Opioid use disorder (OUD) is a heritable, chronic relapsing condition, but the molecular pathways linking genetic risk to disease remain unclear. Using FinnGen GWAS data for opioid-related disorder (F11) as a genetic proxy, we integrated multi-omic quantitative trait loci for 1,136 mitochondrial genes, including methylation, expression, and protein QTLs. Using summary-data-based Mendelian randomization (SMR) with HEIDI filtering followed by Bayesian colocalization, we prioritized a fixed set of 13 mitochondrial genes with evidence of shared genetic regulation with the F11 phenotype. These signals converged on two pathway axes: fatty-acid β-oxidation (e.g., CPT2 and HADHB), for which genetically predicted higher transcript levels were associated with lower risk, and mitochondrial translation (e.g., MRPL21, MRPS17 and MTIF3), for which higher expression was associated with higher risk. The prioritized genes showed prominent expression across mesocorticolimbic and limbic circuits and exhibited coordinated expression with canonical opioid-system genes (including OPRM1 and PENK) in human brain datasets. To provide cross-species support, we evaluated selected candidates in a chronic morphine exposure and naloxone-precipitated withdrawal model in male C57BL/6J mice (n = 6/group), combining behavioural scoring with qPCR in nucleus accumbens (NAc), prefrontal cortex (PFC) and hippocampus (HIP), and Western blotting in NAc.
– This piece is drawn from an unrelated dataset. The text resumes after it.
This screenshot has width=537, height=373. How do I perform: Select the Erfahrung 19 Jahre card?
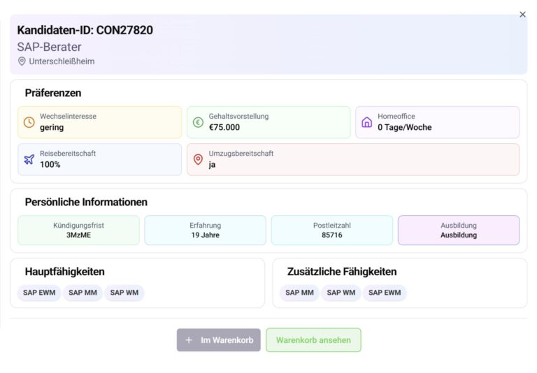(205, 231)
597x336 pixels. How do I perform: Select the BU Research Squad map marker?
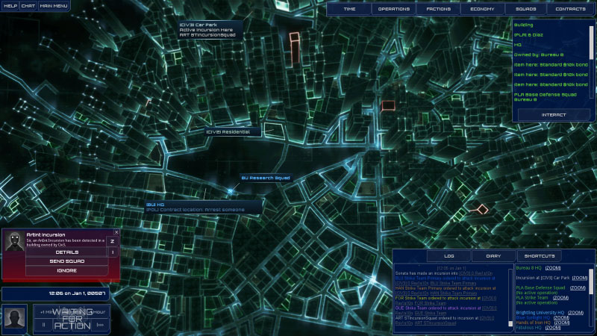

In morphine-withdrawn mice, Cpt2 and Hadhb were downregulated and Mrpl21, Mrps17 and Mtif3 were upregulated across regions; NAc Western blots corroborated reduced CPT2 and increased MRPL21/MRPS17 protein abundance. Together, these results implicate mitochondrial fatty-acid oxidation and translation machinery as genetically supported components of opioid-related disorder liability and motivate mechanistic studies targeting mitochondrial energetics in addiction-relevant circuits.